Wasn’t it the famous philosopher and reality star Meat Loaf who once famously sang, “Two out of Three Ain’t Bad?“
Meat Loaf and his two out of three comment come to mind when you consider a new survey by global consultant Deloitte this week found that with the economy improving, nearly two out of three employees at large companies are actively looking for a new job.
Yes, two out of three ain’t bad — unless you’re talking about how many of your workers are looking to walk out the door.
The study, titled “Talent Edge 2020: Building the Recovery Together — What Talent Expects and How Leaders Are Responding,” found that not only are 65 percent of the employees surveyed actively testing the job market, but that “dissatisfied employees are transparent” with their executives and managers about “the most effective employee retention strategies” their companies could utilize to keep them.
When asked to list their top three retention incentives, 53 percent of respondents ranked promotion/job advancement first, followed by increased compensation (39 percent), and additional bonuses or other financial incentives (34 percent). Another 30 percent of those surveyed listed boosting employee support/recognition from their managers, a non-financial incentive, as an effective retention tactic.
“We’re living in a world where each generation in the workforce has vastly different goals, expectations, and desires,” said Jeff Schwartz, principal at Deloitte Consulting LLP and U.S. Talent Services leader, in a press release about the survey. “As employees eye the exit signs following a hard hitting recession, employers need to tailor and target their talent strategies to satisfy each employee group from baby boomers to Millennials.”

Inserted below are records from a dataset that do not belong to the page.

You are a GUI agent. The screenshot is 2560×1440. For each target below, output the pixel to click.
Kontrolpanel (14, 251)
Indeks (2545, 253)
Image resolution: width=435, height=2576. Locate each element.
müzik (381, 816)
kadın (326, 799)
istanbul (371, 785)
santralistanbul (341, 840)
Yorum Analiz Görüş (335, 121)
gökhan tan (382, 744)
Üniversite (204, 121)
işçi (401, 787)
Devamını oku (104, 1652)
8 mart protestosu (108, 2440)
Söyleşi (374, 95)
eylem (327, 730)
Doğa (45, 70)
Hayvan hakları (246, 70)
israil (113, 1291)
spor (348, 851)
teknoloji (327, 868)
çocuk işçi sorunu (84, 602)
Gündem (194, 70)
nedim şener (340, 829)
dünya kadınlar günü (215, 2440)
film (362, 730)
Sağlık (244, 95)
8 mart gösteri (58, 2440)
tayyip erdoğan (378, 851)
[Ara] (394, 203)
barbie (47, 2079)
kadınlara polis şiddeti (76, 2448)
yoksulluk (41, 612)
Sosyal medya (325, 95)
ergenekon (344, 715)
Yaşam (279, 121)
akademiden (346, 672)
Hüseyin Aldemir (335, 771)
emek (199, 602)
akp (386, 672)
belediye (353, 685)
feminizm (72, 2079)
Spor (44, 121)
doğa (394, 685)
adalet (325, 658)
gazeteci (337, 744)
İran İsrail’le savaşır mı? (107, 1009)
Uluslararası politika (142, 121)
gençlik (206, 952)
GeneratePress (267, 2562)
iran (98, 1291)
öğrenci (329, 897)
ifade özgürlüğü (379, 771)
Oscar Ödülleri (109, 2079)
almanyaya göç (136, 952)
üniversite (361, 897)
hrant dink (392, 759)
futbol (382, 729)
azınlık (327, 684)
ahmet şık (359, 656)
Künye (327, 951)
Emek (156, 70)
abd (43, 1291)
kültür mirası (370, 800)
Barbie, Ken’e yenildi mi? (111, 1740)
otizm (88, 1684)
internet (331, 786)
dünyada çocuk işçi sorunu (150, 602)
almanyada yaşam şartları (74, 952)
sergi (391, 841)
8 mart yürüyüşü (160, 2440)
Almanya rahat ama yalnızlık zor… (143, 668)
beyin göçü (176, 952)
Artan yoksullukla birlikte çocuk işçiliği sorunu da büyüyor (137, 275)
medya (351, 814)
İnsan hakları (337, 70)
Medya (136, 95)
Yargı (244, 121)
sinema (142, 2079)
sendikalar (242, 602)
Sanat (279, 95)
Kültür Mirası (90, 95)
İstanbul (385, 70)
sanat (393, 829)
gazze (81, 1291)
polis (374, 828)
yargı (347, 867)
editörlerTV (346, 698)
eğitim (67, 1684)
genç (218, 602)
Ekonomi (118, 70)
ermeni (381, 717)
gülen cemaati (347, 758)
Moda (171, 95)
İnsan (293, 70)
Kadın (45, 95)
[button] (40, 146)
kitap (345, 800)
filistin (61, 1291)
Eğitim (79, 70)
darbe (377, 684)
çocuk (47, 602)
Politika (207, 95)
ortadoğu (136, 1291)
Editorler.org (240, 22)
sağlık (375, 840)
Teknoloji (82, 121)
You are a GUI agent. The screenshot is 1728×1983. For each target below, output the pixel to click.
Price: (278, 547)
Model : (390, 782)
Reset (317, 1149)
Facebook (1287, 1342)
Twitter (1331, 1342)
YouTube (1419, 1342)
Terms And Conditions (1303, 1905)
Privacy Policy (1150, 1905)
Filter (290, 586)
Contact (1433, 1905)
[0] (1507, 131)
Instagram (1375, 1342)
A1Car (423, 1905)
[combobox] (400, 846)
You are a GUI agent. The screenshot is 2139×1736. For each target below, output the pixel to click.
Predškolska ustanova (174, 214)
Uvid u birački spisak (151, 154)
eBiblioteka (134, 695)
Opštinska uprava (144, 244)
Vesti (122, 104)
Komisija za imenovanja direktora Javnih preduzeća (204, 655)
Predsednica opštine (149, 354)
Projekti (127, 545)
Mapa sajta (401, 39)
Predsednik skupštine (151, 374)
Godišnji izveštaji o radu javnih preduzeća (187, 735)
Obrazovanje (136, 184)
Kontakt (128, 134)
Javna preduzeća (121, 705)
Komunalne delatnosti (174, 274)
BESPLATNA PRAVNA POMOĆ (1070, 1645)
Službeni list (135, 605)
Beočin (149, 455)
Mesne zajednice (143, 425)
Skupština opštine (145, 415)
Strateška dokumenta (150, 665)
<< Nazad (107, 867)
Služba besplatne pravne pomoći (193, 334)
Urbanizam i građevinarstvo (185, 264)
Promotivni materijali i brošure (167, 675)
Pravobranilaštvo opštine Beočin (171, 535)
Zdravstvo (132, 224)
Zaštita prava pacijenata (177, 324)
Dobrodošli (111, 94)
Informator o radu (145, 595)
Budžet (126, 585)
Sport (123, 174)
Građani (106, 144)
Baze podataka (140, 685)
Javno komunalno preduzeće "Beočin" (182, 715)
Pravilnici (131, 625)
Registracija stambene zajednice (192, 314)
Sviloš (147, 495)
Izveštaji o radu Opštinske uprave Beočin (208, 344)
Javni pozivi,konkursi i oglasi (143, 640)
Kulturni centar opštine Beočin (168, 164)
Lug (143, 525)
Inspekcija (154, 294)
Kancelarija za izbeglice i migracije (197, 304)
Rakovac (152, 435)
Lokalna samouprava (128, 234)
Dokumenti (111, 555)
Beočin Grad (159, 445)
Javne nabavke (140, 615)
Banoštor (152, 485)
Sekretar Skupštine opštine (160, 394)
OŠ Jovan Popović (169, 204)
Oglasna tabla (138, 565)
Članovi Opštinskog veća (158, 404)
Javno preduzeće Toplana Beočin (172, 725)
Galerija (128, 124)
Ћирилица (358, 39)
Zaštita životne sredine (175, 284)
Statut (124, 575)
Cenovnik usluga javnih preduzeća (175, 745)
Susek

There were other interesting findings in the report, including this breakdown by generations:
“Talent Edge 2020: Building the Recovery Together — What Talent Expects and How Leaders Are Responding” is part of Deloitte’s survey series conducted with Forbes Insights. The survey was taken by 356 employees at large companies with annual sales exceeding $500 million, with more than three in four respondents at companies with more than $1 billion in annual sales.
This latest survey from Deloitte leaves me feeling a little bit like the Bill Murray character in the film Groundhog Day — don’t I keep writing this same thing over and over again? Whether it be that 74% of Passive Job Seekers Are Ready to Make a Move or that Only 1 in 3 Employees Say They Are Engaged in Their Job, one thing is certain: survey after survey keeps coming back and saying that workers today are ready to get up and get out of their current job.
It’s the expected fallout from the way so many companies treated their workforce during the recession — you know, the “shut up and be happy you have a job” management approach — and as a lot of us predicted, the reaction to that terribly foolish and short-sighted philosophy is finally coming back to bite businesses big time.
There IS a way out however, because Deloitte’s analysis of this latest survey data points to “clear and actionable strategies employers can implement to deliver leading talent programs and keep top talent committed to their jobs, excited about their career prospects, and confident in their corporate leadership.”
As Deloitte’s Jeff Schwartz says, “Firms can separate themselves from their competitors if they step up their talent programs now and refine their strategies to engage workers and to focus on specific employee needs.”
He’s right, of course. The only question is, do companies out there care enough about retaining their talent to listen and perhaps do what is necessary to keep them engaged and on board?